Last updated on May 12th, 2019 at 07:05 pm
On Sunday night, Toronto‘s PUP played a scorching set at a sold-out Fine Line, affirming their status as one of the world’s best young punk bands and giving the audience a dose of all there is to love about rock shows in the process.
There are people in this world who will tell you rock is dead. Whether they say it peaked at Woodstock, with Nirvana, or at some other point, these detractors have existed for generations, many claiming to have witnessed the high point of the genre themselves while lamenting the perceived lack of “real rock music” being made today.
While it’s a narrative some subscribe to, it ignores the important fact that there are great rock bands of all shapes and sizes out there to this day. Punk rock, prog rock, country rock, and nearly any sub-genre you can think of have thriving bands and scenes that continue to amaze both diehard and casual fans alike. Though the genre may not have as towering a presence in the commercial mainstream as it once did, there’s no shortage of high-quality rock being made today.
2019 has been a big year for PUP. Though their previous album, 2016’s strong The Dream is Over, did well by many metrics, their latest, Morbid Stuff, has arguably managed to top it.
Critics and fans adore the record, and the band is playing (and selling out) bigger venues than on any of their previous tours. Their momentum is palpable and well deserved, which made Sunday’s show all the more exciting.

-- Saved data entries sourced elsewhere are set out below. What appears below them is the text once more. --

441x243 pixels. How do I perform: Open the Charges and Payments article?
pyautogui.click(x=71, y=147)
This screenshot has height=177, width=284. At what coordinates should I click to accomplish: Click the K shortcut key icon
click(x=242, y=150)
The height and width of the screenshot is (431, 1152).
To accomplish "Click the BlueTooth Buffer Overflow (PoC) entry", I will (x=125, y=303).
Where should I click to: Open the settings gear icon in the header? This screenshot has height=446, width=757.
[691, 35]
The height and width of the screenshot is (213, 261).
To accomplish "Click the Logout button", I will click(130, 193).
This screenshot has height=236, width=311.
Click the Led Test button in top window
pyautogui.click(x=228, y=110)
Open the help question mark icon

Hype alone, however, doesn’t make a good rock show. No, that is left up to the band, their songs, the audience, and the venue. On this night, all would contribute to PUP’s excellent set.
Though PUP only has three albums to date, all are solid, and each played an important role in the show, with appearances from 2013’s self-titled debut (“Reservoir” was great) and many highlights from Morbid Stuff and The Dream is Over.
In a true testament to the strength of the records and their resonance, seemingly every fan in the sold-out Fine Line knew the words to every song. The energy in the room, even by punk standards, was unparalleled in my recent experience.
Though PUP’s lyrics and themes are oftentimes dark (as their album titles would suggest), the melodies to the songs are memorable, and much of the night had a cathartic feel.
The fans treated the songs as the anthems they are, and the band fed off their energy from beginning to end. This was especially true on the closing pair of songs. The two opening tracks on The Dream is Over, “If This Tour Doesn’t Kill You, I Will” and “DVP” are fan favorites and two of their best. Their inclusion in the set was a given but hearing them in sequence at the end of the show capped the night off with a bang, taking the already fervent crowd to another level.
The show had everything you could ask for out of a rock show, in large part because PUP has everything you could ask for out of a rock band. While “rock is dead” arguments are usually ridiculous, it’s always good to remind yourself as a fan why you love it so much in the first place. Hearing these songs in this setting was a treat and a feeling that everyone involved will hold on to for the foreseeable future.